I've just been reading a piece in National Geographic. Snappily titled Cat Carrier: Your Cat Could Make You Crazy*, it does actually discuss the role of infection in mental illness. The article focusses on long-term effects of toxoplasma, but there are links to some other discussions.

This one (page down to 'Microbes and Mental Illness') is quite interesting:
Psychiatric syndromes caused by infectious disease most commonly include depression, OCD, panic disorder, social phobias, variants of ADD, episodic impulsive hostility, bipolar disorders, eating disorders, dementia, various cognitive impairments, psychosis, and a few cases of dissociative episodes.

I'm taking it with a hefty pinch of salt, since it seems to encompass so very much: also, given that the page is published by the Lyme Alliance, there's an emphasis on tick-borne infections. (Should I be having vivid flashbacks to the tick-bites I suffered one summer in France, aged 10? Probably not.)

Seems to me there are four potential components:
- physical issues with nerves, brain, etc ("I am depressed because my brain doesn't work properly.")
- genetic issues ("I am depressed because my ancestors bred with the wrong people.")
- infection-related issues ("I am depressed because I caught depression.")
- environmental issues ("I am depressed because of things that have happened to me.")

When I was a lot younger I thought of depression as a kind of choice, something that could be staved off by positive thinking, therapy etc. I find it more logical, now, to think of it as an illness -- caused by some combination of those four components -- that, yes, can be treated, can be fought, but is not something to blame oneself for suffering.

I also firmly believe that depression can be a result of physical illness: that pain and infirmity (and all that results from these) can induce persistent negative states of mind. That comes under 'environmental'. I'm still thinking about the distinction between this and infectious depression.

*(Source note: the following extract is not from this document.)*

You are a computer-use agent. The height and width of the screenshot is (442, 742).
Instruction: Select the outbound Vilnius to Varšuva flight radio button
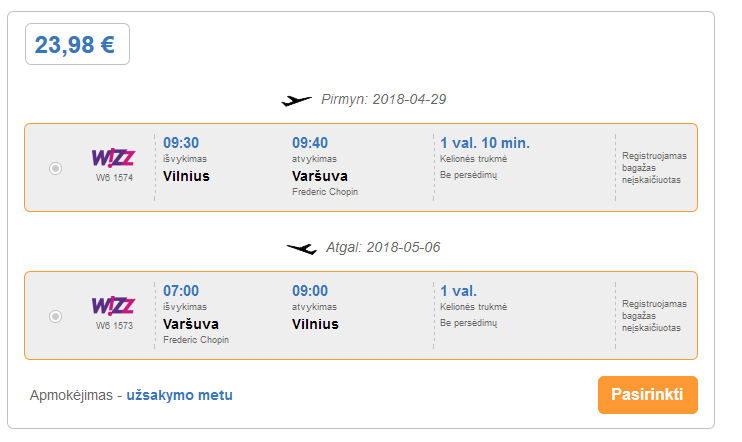click(55, 168)
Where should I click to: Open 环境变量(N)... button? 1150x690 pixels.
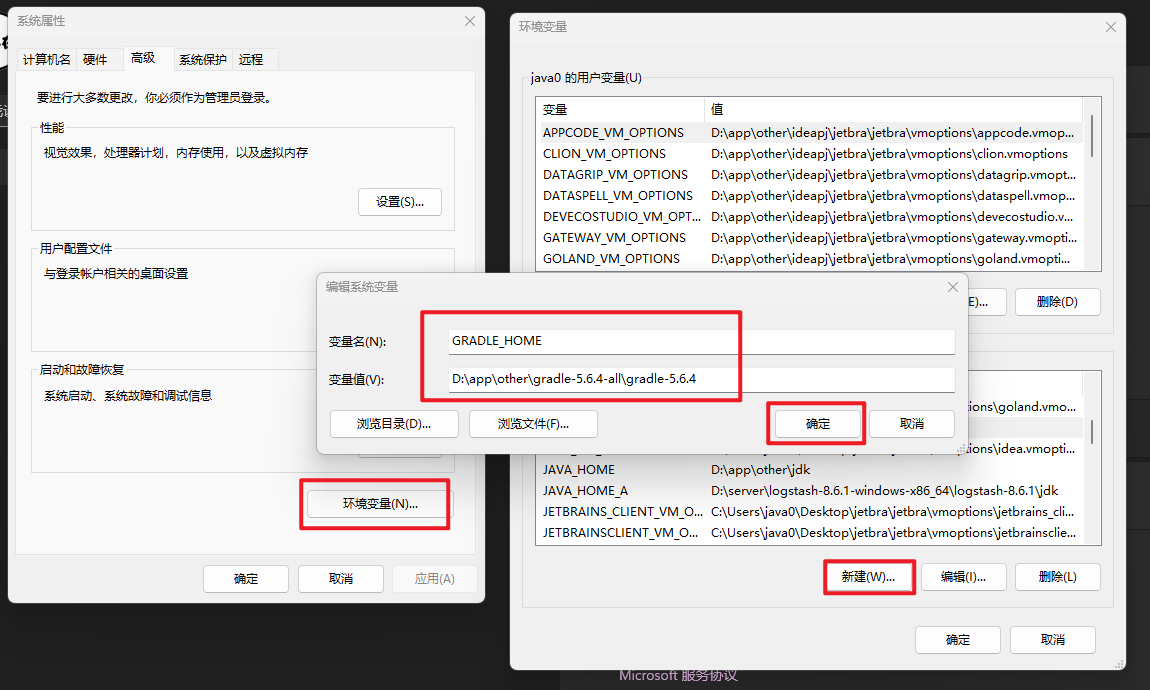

Do any of you (especially the medical types) have any observations?

*I think this is probably a different thing to 'your cat could drive you mad', which counts as Stating the Bleedin' Obvious

Date: Sunday, October 9th, 2005 10:31 pm (UTC)
From: [identity profile] major-clanger.livejournal.com
I think it can be unperceived stress, or an underlying medical factor reducing the capacity of the 'stress bucket' until it's so low that the barrier between containment and depression just disappears entirely.

Actually, 'bucket' isn't the best analogy. A better one would be a sort of tall, narrow conical hill with a well sunk into it. The closer the water is to the top, the thinner and more permeable the wall of the well is. How permeable varies from person to person; some people are fine until the well is almost full, whilst others risk leakage once there's any amount of water.

(Ooops. That nasty twanging noise is my analogy stretching well beyond its elastic limit.)